The design of the project, including ideas for the unit itself, the typography and where it will travel have all been co-designed with Despacito Art School as part of our Civic Programme. This approach has also shaped OSE’s wider programmes, with civic-thinking embedded across all programme strands.

The unit is currently designed to host pop-up growing, art and recipe-making workshops. This mobile growing unit stems from the artistic practice of OSE’s Artistic Director Polly Brannan, who has developed and co-designed mobile roaming platforms with and within public and civic spaces with local communities over the last 20 years.

A series of pop-up workshops will take place this Summer 2025 with OSE’s key Civic Partners Roma Drom: Cliftonville Culture Centre, Cliftonville Community Centre, Age UK Thanet and EthelAthel Alley, with other community organisations joining later.

The first pop-up workshops include DIY poster making, growing and sharing stories, led by OSE’s Artistic Director Polly Brannan. All of this work will be developed into a project publication.


Artist Research Commission:
Hugh Nicholson

Open School East has commissioned artist and writer Hugh Nicholson to undertake a period of research into our three core themes: Material, Produce and Civic Space as part of our current two-year programming cycle Home is where the garden is. This situated research will lay the foundation for future planning and activities across OSE’s current two-year programming cycle, as well as for a series of active ‘research groups’ led by Hugh to be held with the next cohort of Associate artists between September and December 2025.
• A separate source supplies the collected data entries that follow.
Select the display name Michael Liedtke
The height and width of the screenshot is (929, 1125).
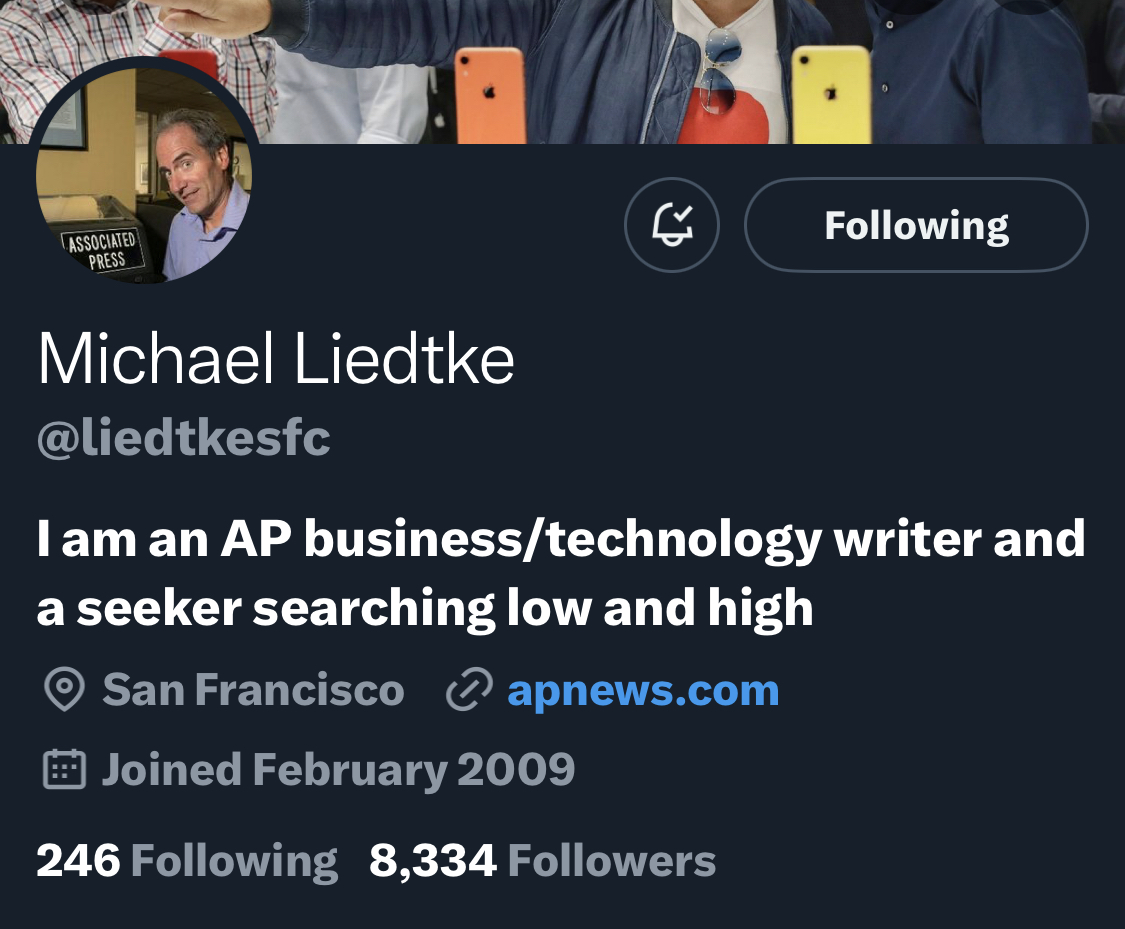(x=276, y=359)
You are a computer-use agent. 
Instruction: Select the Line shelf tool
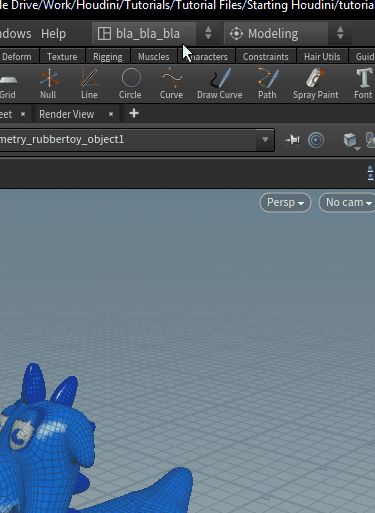(x=89, y=83)
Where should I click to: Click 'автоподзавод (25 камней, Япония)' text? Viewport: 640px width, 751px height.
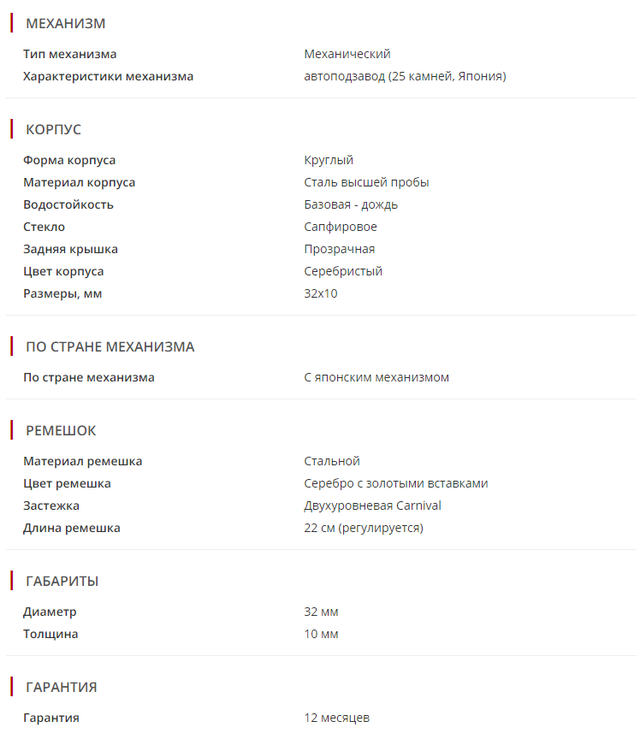coord(405,76)
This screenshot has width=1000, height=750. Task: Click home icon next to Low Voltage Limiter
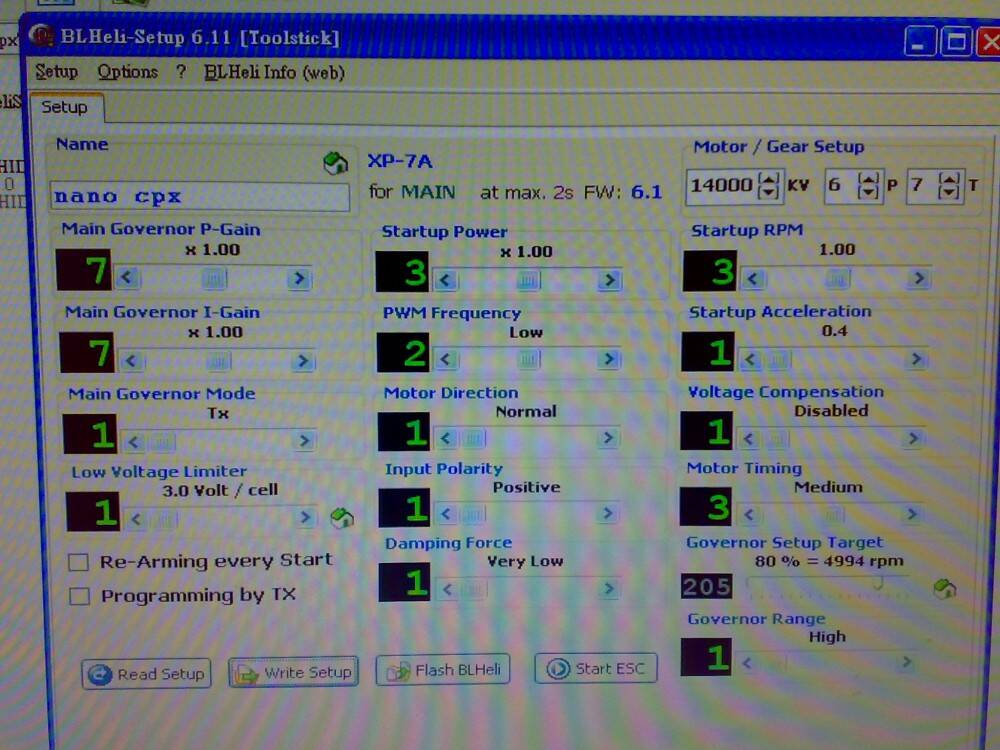click(342, 518)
Hugh Nicholson, THE NEW LIFE, Commissioned by curators Anna Colin, Camille Richert and Henriette Gillerot for ‘Chaleur Humaine’, Dunkirk Art & Industry Triennial 2023, and produced with support from the FRAC Grand Large and Fluxus Art Projects.

Civic Partner Sessions

OSE began to develop existing and establish new relationships with local community organisations across Cliftonville West and Thanet. Our key Civic Partners are embedded within the communities we work with and are an essential part of co-devising, shaping and platforming the diversity of voices and lived experiences in our locale.

Pop-up sessions in Cliftonville West

In the summer of 2025, we continue our pop-up sessions across Cliftonville West and Margate in collaboration with other civic partners as well as working in-situ in and around Northdown Road, Margate and across public and civic spaces.


Planting the Community Garden in EthelAthel Alley

Seedlings that Despacito planted with OSE’s community gardener will now be planted out into the community garden EthelAthel Alley in Cliftonville West. This is a new partnership that OSE has formed so that Despacito families can access their plants and have the beginning of their own community garden on their doorstep. Some families are also tending their plants at home, including broad beans and other edible vegetables.


There will be a celebration of work this Summer, kindly supported by the use of Roland Ross Gallery.